» **EXERCISE BRIEF**: Gather every line below where "Беларуси" appears.

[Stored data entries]
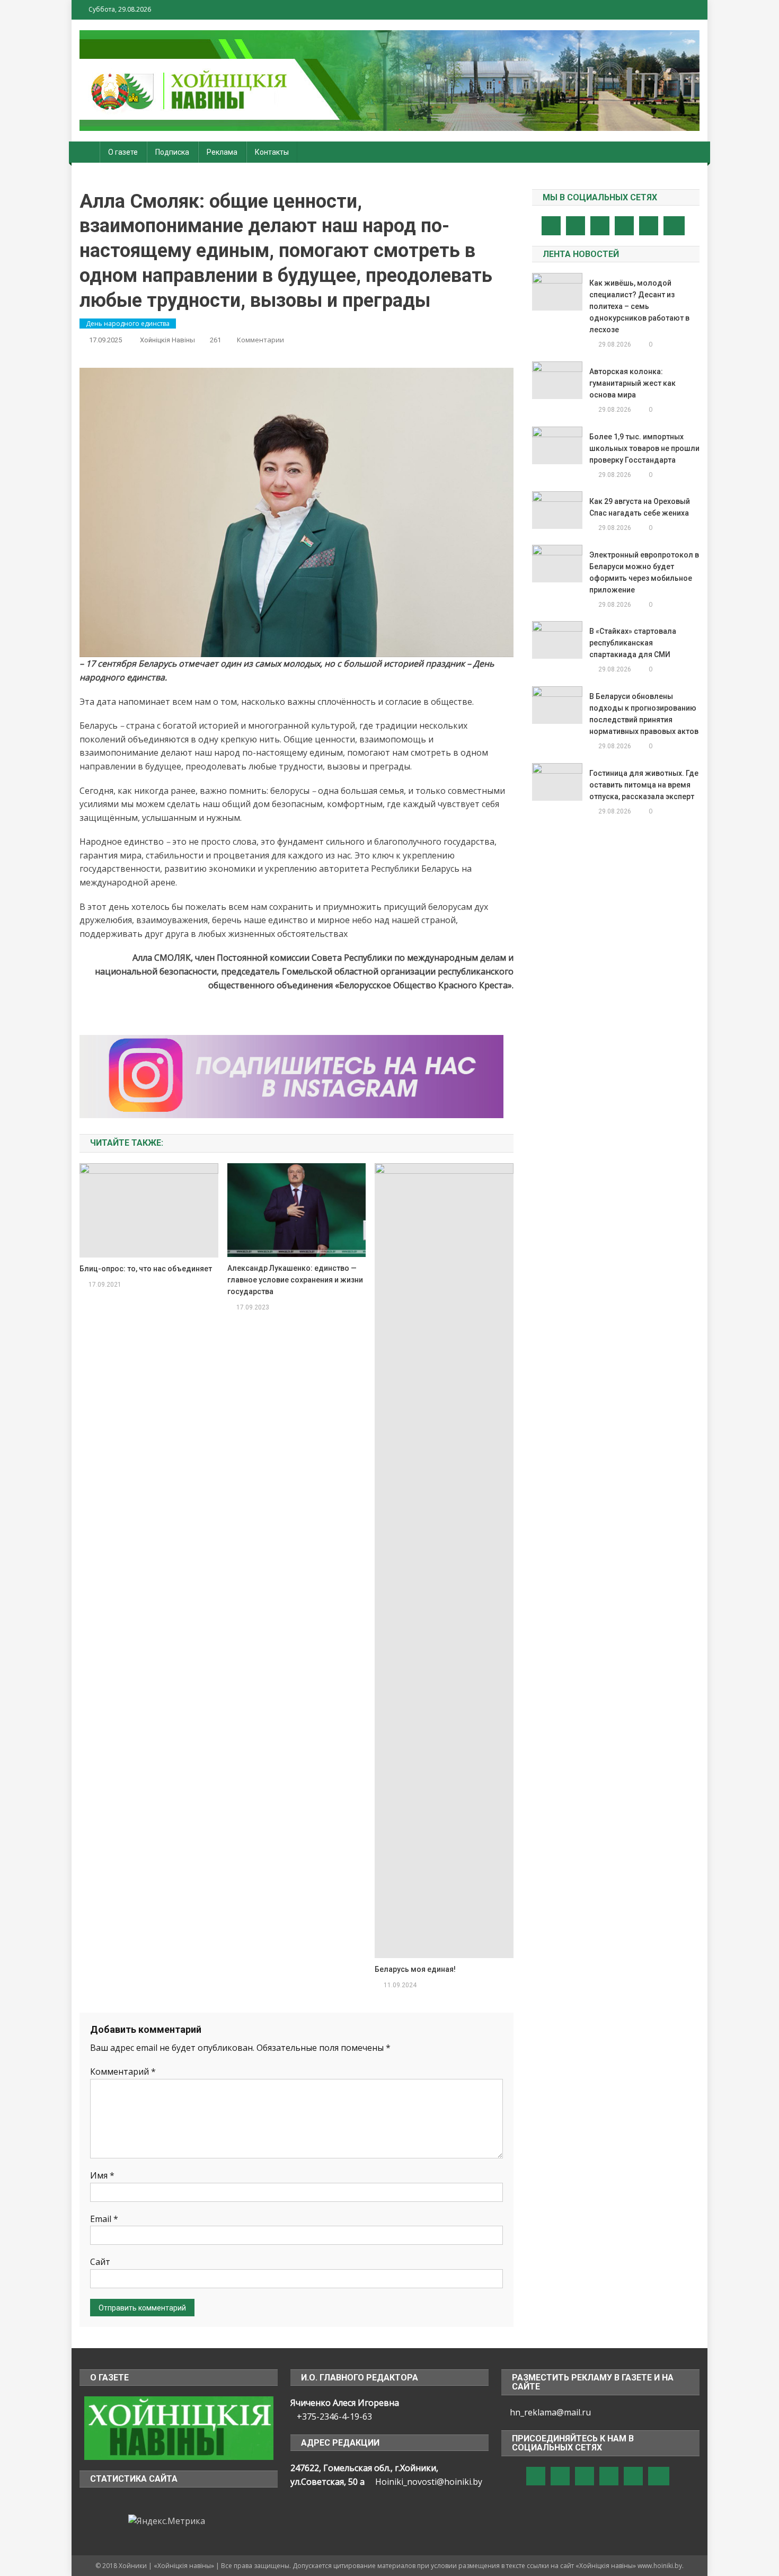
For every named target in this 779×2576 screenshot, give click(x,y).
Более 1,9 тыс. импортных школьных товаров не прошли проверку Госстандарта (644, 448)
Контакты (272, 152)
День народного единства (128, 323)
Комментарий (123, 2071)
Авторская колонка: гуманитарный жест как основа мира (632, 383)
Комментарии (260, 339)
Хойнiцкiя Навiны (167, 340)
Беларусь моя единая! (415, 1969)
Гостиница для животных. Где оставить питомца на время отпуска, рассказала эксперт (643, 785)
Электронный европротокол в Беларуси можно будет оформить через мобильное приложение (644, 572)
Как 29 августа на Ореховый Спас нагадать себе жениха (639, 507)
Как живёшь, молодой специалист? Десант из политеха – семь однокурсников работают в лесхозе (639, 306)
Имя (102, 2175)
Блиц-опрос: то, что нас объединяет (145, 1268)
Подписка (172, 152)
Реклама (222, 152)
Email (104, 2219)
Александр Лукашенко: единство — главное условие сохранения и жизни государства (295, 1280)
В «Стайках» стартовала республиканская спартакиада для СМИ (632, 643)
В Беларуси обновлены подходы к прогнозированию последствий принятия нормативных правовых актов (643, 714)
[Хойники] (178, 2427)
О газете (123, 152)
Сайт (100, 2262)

» **ANSWER TO THIS TASK**:
Электронный европротокол в Беларуси можно будет оформить через мобильное приложение (644, 572)
В Беларуси обновлены подходы к прогнозированию последствий принятия нормативных правовых актов (643, 714)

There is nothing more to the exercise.